“They will. I’m going to suggest it to them.” He turned from the map. “The problem is, we don’t know. I would feel better if we knew who to expect. Now we wait until the last minute-his surprise. You can set the trap, but a surprise is never safe. Logic is safe.”
“I know, follow the points. Find anything in the persilscheins?” Jake said, glancing at the table.
“No, nothing,” Gunther said glumly. “But there must be some point we’re missing. There is always a logic to a crime.”
“If we had the time to look for it. I’m out of leads. My last one died with Sikorsky.“
Gunther shook his head. “No, something else. There must be. I was thinking, you know, about Potsdam, that day in the market.”
“We know that was him.”
“Yes, but why then? It must be a point, the when. Something happened to make him strike then. Why not before? If we knew that-”
“You don’t give up, do you?” Jake said, impatient.
“That’s the way you solve a case, logic, not like this. Traps. Guns.” He waved his hand toward the bookshelf. “Wild West in Berlin. You know, we can still-”
“What? Wait for him to pick me off while you work it out? It’s too late for that now. We have to finish it before he tries again.”
“That’s the logic of war, Herr Geismar, not a police case.” Gunther moved away from the map.
“Well, I didn’t start it. Christ, all I wanted was a story.”
“Still, it’s as you say,” Gunther said, picking up his funeral tie from the table. “Once you begin, nothing matters but the finish.” He began threading it under his shirt collar, not bothering with a mirror. “Let’s hope you wink.”
“I’ve got a good deputy and the U.S. Army behind me. We’ll win. And after-”
Gunther grunted. “Yes, after.” He looked down at the tie, straightening the ends. “Then you have the peace.”
The afternoon at the flat was claustrophobic, and dinner worse. Lena had found some cabbage to go with the B-ration corned beef, and it sat on the plate, sodden, while they picked around it. Only Erich ate with any enthusiasm, his sharp Renate eyes moving from one sullen face to another, but even he was quiet, used perhaps to wordless meals. Emil had brightened earlier at the news that he’d be turned over tomorrow, then lapsed into an aggrieved sulk, spending most of the day lying on the couch with his arm over his eyes, like a prisoner with no yard privileges. The ersatz coffee was weak and bitter, merely an excuse to linger at the table, not worth drinking. They were all relieved when Rosen turned up, grateful for any sound louder than a tense clinking spoon.
“Look what Dorothee found for you,” he said to Erich, handing him a half-eaten bar of chocolate and smiling as the boy tore off the foil. “Not all at once.”
“You’re good to him,” Lena said. “Is she better?”
“Her mouth is still swollen,” he said. A slap two nights before from a drunken soldier. “Too swollen for chocolate, anyway.”
“Can I see her?” Erich said.
“It’s all right?” Rosen said to Lena and then, when she nodded, “Well, but remember, you must pretend she looks the same. Thank her for the chocolate and just say, Tm sorry you have a toothache.‘”
“I know, don’t notice the bruise.”
“That’s right,” Rosen said softly. “Don’t notice the bruise.”
“Can I do anything?” Lena said.
“She’s all right, just swollen. My assistant will fix her up,” he said, handing Erich the bag. “We won’t be long.”
“And that’s the life you give her,” Emil said to Jake when they’d gone. “Whores and Jews.”
“Be quiet,” Lena said. “You’ve no right to say such things.”
“No right? You’re my wife. Rosen,” he said dismissively. “How they stick together.”
“Stop it. Such talk. He doesn’t know about the boy.”

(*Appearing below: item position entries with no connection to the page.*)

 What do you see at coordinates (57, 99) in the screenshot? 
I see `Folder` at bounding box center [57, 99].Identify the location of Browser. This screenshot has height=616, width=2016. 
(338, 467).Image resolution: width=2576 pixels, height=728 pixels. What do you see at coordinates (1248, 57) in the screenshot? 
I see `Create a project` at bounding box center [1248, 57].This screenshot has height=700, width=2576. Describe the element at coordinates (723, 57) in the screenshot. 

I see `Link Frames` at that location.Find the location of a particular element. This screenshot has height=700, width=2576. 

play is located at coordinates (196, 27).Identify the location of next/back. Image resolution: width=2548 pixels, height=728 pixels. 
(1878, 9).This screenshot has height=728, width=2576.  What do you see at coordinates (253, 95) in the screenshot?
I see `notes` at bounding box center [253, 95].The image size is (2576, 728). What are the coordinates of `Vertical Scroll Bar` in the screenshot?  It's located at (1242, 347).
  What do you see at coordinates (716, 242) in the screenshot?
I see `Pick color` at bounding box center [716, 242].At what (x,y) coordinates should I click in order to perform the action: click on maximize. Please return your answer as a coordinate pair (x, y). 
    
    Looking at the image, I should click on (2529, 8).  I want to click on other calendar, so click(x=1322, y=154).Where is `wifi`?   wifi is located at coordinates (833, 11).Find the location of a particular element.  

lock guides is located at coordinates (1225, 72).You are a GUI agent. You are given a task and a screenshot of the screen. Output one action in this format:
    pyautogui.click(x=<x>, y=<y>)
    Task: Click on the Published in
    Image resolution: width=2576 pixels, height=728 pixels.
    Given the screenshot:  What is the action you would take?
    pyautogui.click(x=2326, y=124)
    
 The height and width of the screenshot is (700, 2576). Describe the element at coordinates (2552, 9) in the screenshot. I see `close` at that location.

“They always know each other.”
Lena glanced at him, dismayed, then stood up and began to clear. “Our last evening,” she said, stacking the plates. “And how pleasant you make it. I wanted to have a nice dinner.”
“With my wife and her lover. Very nice.”
She held a plate for a second, stung, then dropped it on the stack. “You’re right,” she said. “It’s no place for a child here. I’ll take him to Hannelore’s tonight.”
“You can’t get back before the curfew,” Jake said.
“I’ll stay there. It’s no place for me either. You can listen to this nonsense. I’m tired.”
“You’re leaving?” Emil said, caught off-guard.
“Why not? With you like this. I’ll say goodbye here. I’m sorry for you. So hurt and angry-there’s no need to end this way. We should be happy for each other. You’ll go to the Americans. That’s the life you want. And I’ll-”
“You’ll stay with the whores.”
“Yes, I stay with the whores,” she said.
“You’ve got a nerve,” Jake said.
“It’s all right,” Lena said, shaking her head. “He doesn’t mean it. I know him.” She moved toward him. “Don’t I?” She lifted her hand to place it on his head, then looked at him and dropped it. “So angry. Look at your glasses, smeared again.” She took them off and wiped them on her skirt, familiar. “There, now you can see.”
“I see very well. How it is. What you’ve done,” he said to Jake.